Tall Allen said...
BillyBob-
Yes, you are very confused. As I just wrote - Group A was adjuvant, Group B was wait-and-see. Read the link to the ARO 96-02 study in my article again.
- Allen
OK, sorry, but I did not originally follow the link from you article, even though I read the entire article ans all of the comments including Ask Arthur(?) and found it all very interesting, and I thank you for this info. But I just skimmed back through your article and did not see(I'm sure I just overlooked it) the link to this ARP 96-02 study. But are we looking at different studies and/or links? From my 1st post on this study I was following this link from Jane's post, as apparently Rigby also did leading him to the same confusion as me:
Jane B. said...
I saw this today and dug it out of the computer trash. Could this be a help in someone's decision making?
http://www.medicalnewstoday.com/releases/289114.php?tw
Jane B.
And I have copied and pasted from that report of something called "Ten-year post-treatment analysis of German ARO 96-02" this:
"159 patients were randomized to a wait-and-see approach (Arm A)" and " and "148 patients were randomized to receive adjuvant radiation therapy (Arm B)" Arm A= wait and see. Arm b = aRT/adjuvant
vs
TA "As I just wrote - Group A was adjuvant".

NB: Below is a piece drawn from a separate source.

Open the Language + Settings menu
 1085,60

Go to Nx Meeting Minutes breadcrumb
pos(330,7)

Since I am copying and pasting all of this, I am either having a mental issue(and I just had another person double check this with me to help guard against that) or we must be looking at different sources?

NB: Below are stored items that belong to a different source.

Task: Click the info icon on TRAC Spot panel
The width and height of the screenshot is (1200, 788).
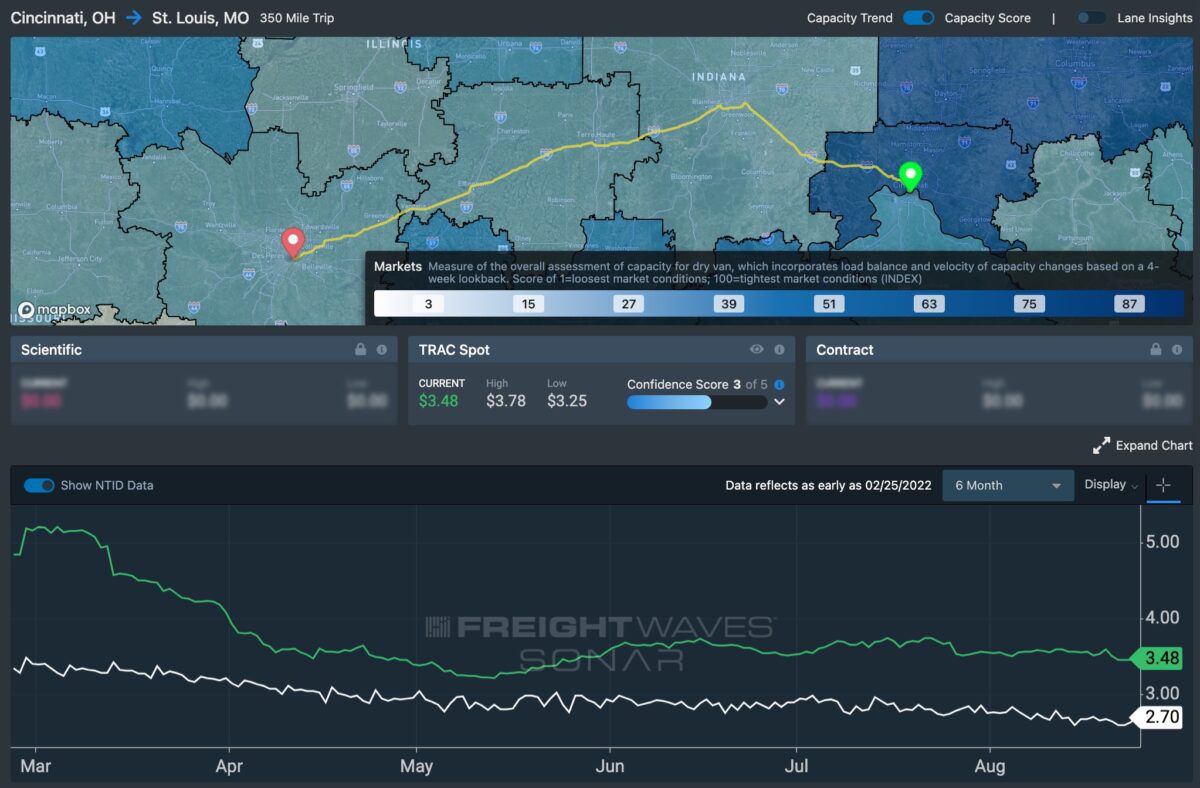Action: click(777, 350)

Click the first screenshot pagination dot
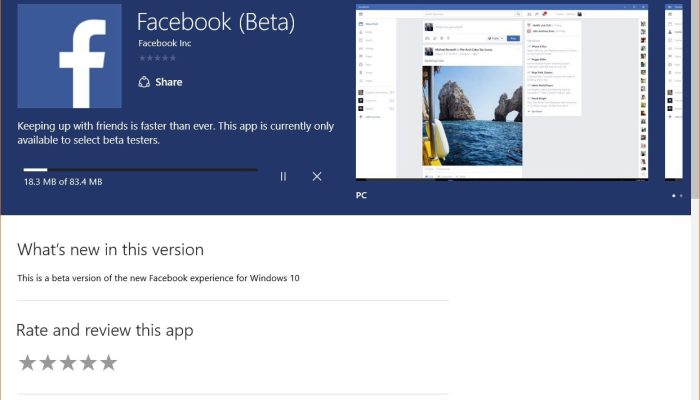tap(673, 196)

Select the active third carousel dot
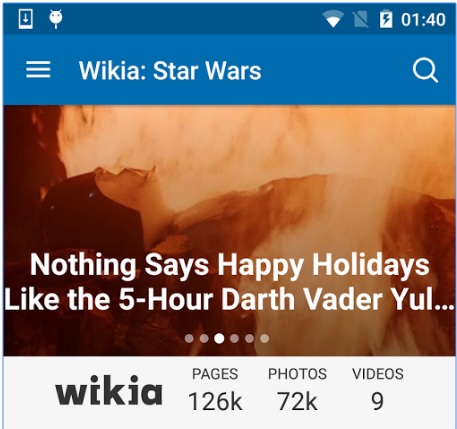click(x=219, y=338)
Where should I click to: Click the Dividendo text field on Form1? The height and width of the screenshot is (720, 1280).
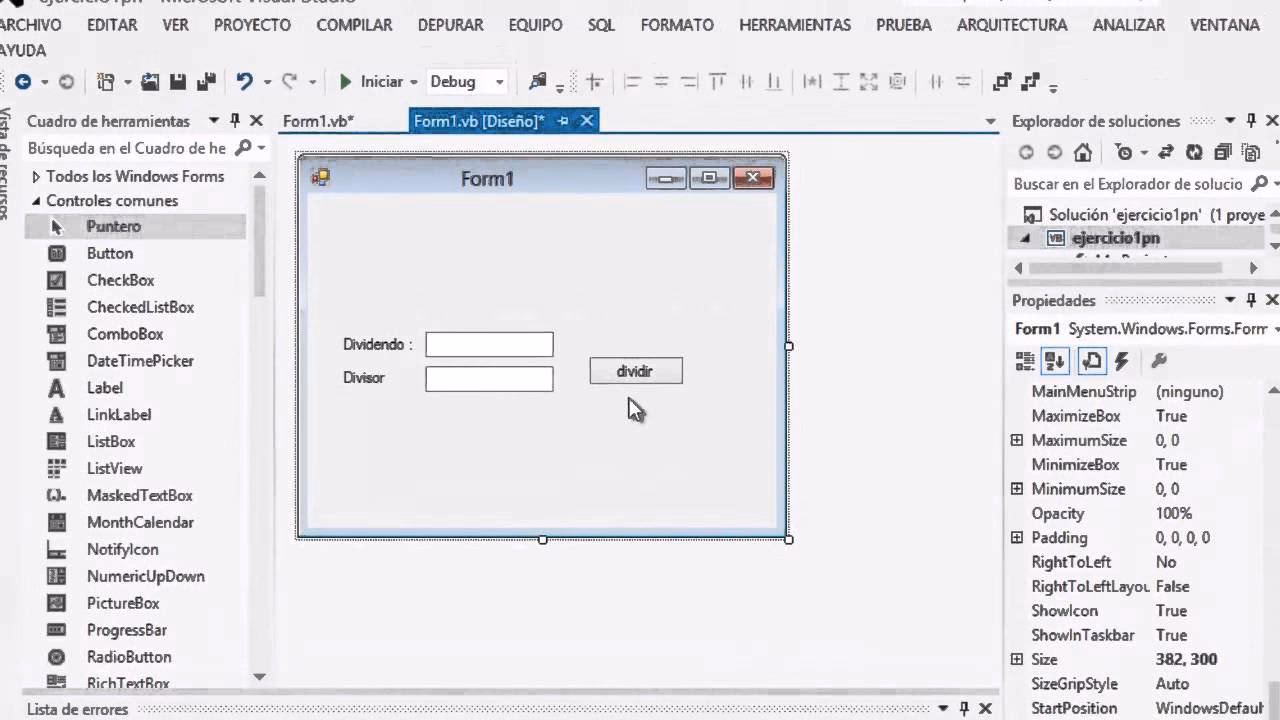pyautogui.click(x=489, y=344)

But, either way, it is not that important. If A was indeed aRT, then there was- at least in this one small study- a very small advantage- probably not even statistically significant or barely so- for 10 year OVERALL survival in the group which got aRT. At least in the men who had
undetectable post op PSAs. Maybe underpowered like you said.
The men in arm C, who had detectable PSA post op, and received salvage RT plus some also had HT, had a 10-year OS rate of 68 percent, vs the 86 and 83 in A and B.

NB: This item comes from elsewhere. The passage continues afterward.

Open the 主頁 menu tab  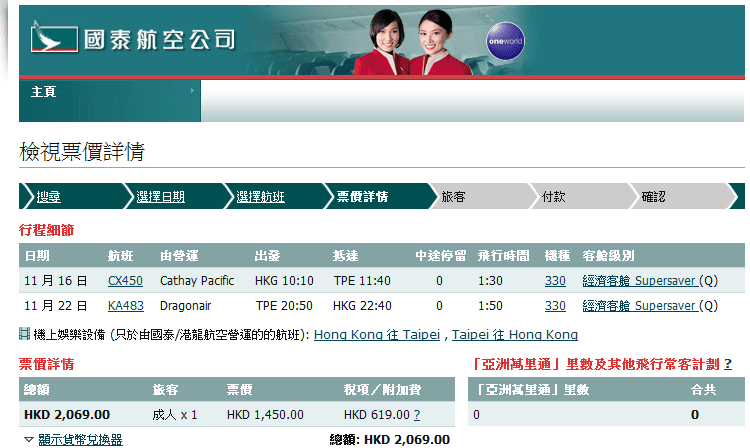tap(44, 92)
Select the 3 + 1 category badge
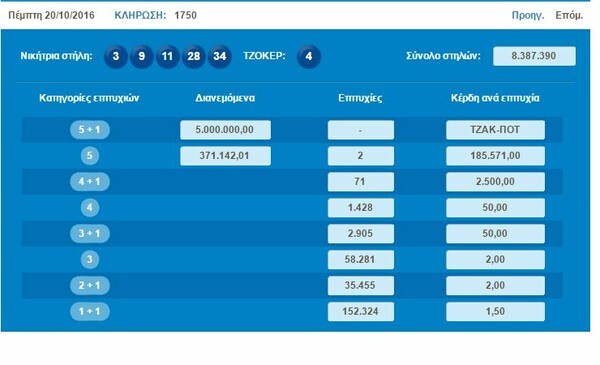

EDIT: OK, I found the link from your article, here:
http://www.sciencedirect.com/science/article/pii/S0302283814002474
and it does seem to read differently.
EDIT #2: I don't have access to the full article. Based on the summary at the above link, there is no mention of which is arm A, B or C. And groiup C does not seem to be discussed in this summary, only those with undetectable PSAs at the start. Also
article said...
The median follow-up was 111 mo for ART and 113 mo for WS. At 10 yr, PFS was 56% for ART and 35% for WS (p < 0.0001). In pT3b and R1 patients, the rates for WS even dropped to 28% and 27%, respectively. Of all 307 ITT2 patients, 15 died from PCa, and 28 died for other or unknown reasons. Neither metastasis-free survival nor overall survival was significantly improved by ART. However, the study was underpowered for these end points. The worst late sequelae in the ART cohort were one grade 3 and three grade 2 cases of bladder toxicity and two grade 2 cases of rectum toxicity. No grade 4 events occurred.
Conclusions
Compared with WS, ART reduced the risk of (biochemical) progression with a hazard ratio of 0.51 in pT3 PCa. With only one grade 3 case of late toxicity, ART was safe.
So,
At 10 yr, PFS was 56% for ART and 35% for WS (p < 0.0001)., an advantage for progression free survival for the aRT group. And an even bigger advantage for T3B. But "Neither metastasis-free survival nor overall survival was significantly improved by ART."
One stand out for me from reading your link is that ONLY 56% for ART and 35% for WS, of men who had undetectable PSA, had progression free survival . In pT3b and R1 patients, the rates for WS even dropped to 28% and 27%, respectively.
But I guess the other take away is that "Of all 307 ITT2 patients, 15 died from PCa, and 28 died for other or unknown reasons". Whether they got aRT or not, only 15 out of 307 died of PC.